Compte rendu réalisé par Dominique Bègles, Sébastien Crépel et Jacqueline Sellem, paru dans l'Humanité du 17 septembre 2007.
Cécile Duflot. Se retrouver tous ensemble ne permet pas toujours d’éviter le pire. Le soir du 22 avril tous les candidats de gauche ont appelé à voter Ségolène Royal. Certains d’entre nous avaient averti que miser sur un référendum anti-Sarkozy ne suffirait pas si on ne démontrait pas qu’on était capables de porter ensemble un projet. Et maintenant on ne peut pas se contenter de dire : on en a pris pour dix ans ! Nous avons la responsabilité de ne pas nous retrouver dans la même situation. Je ne désespère pas de convaincre certains d’entre vous que le projet écologiste répond aux urgences climatiques, aux urgences de la planète et qu’il est le seul vrai projet de transformation sociale, celui qui permettra de résoudre les inégalités à l’échelle du monde et en France. Il est le seul valable pour la gauche au XXIe siècle. Nous avons à construire ce projet, à montrer qu’en 2012 nous serons en capacité de travailler ensemble. Et il faut donc commencer dès maintenant. Nous sommes en opposition avec la politique de casse sociale de Nicolas Sarkozy, avec l’image très inquiétante qu’il commence à donner de la France dans le monde. Mais ce n’est pas parce que nous sommes côte à côte à une tribune que cela va suffire pour riposter. Il faut travailler sur le fond, revivifier le projet de la gauche. C’est le sens de ma présence ici : se dire les choses en toute franchise pour qu’un 6 mai ne se reproduise plus.
Olivier Besancenot. Merci au PCF et à l’Humanité de cette invitation.
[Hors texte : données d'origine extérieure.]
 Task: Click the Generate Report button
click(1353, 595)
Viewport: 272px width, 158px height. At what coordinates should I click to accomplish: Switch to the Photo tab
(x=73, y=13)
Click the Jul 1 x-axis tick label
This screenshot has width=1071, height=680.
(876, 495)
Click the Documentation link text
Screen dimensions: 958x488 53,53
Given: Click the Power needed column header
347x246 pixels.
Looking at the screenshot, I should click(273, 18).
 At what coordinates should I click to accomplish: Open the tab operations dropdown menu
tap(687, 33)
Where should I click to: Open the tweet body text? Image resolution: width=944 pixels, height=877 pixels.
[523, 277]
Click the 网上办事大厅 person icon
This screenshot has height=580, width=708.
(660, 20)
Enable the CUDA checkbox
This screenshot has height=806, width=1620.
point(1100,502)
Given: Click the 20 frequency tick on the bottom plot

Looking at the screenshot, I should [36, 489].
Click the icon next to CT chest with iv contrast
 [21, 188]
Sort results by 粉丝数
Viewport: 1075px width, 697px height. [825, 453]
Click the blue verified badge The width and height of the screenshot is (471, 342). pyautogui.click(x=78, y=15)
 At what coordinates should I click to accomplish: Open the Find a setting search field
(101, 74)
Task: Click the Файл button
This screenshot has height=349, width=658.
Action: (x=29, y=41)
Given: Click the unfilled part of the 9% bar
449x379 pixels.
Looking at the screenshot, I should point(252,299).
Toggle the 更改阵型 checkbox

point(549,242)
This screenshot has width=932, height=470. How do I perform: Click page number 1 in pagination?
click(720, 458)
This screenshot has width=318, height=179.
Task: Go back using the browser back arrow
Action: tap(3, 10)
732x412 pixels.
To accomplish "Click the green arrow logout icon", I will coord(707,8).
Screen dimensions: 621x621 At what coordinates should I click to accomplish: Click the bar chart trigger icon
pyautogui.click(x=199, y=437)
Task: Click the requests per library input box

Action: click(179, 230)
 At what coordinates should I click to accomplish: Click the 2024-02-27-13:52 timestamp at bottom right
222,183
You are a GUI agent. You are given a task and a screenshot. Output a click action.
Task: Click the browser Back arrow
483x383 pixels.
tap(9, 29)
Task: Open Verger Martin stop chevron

Il était temps, en cette rentrée, de nous réunir pour faire le point sur ce qui nous rassemble sans esquiver ce qui nous divise. Pour agir ensemble contre la droite et le MEDEF. Un rouleau compresseur libéral s’est mis en place avec l’élection de Sarkozy. Mais avec les difficultés économiques et financières qui s’amoncellent, l’état de grâce risque de ne pas durer. Je ne lis pas dans le marc de café mais je suis à peu près sûr qu’il y aura des luttes dans le prochain trimestre. Peuvent-elles être victorieuses ? Lorsque Sarkozy aura endormi tout ce qu’il aura pu dans la gauche politique puis dans la gauche syndicale, il va tomber sur un os, sur des gens qui ne veulent pas se laisser faire. C’est là que les gauches doivent, ensemble, être réactives, unitaires. L’heure n’est pas aux tergiversations. Quand ce gouvernement vomit sur l’ensemble des acquis sociaux, sur le droit de grève, les services publics, la Sécu, le Code du travail, quand on le voit se préparer à ficher sur ADN les immigrés, quand on voit les expulsions de sans-papiers… on se moque de savoir si on risque de perdre des voix aux prochaines élections, on résiste. Et aujourd’hui, malheureusement, la principale force de la droite ce n’est pas Nicolas Sarkozy, c’est la faiblesse de la gauche. Marie-George, la première, a proposé une rencontre, mardi prochain, pour préparer la riposte. Nous répondons présent, sans équivoque. Mais il faut pour cela en terminer avec le tout ou rien qui conditionne des initiatives unitaires à d’hypothétiques alliances politiques sur le projet gouvernemental. Nous pensons qu’il y a deux gauches dans ce pays. L’une s’accommode de l’économie de marché, l’autre est prête à la renverser. Mais, à moins d’être sectaire, cela ne doit pas nous empêcher d’agir ensemble face à la droite.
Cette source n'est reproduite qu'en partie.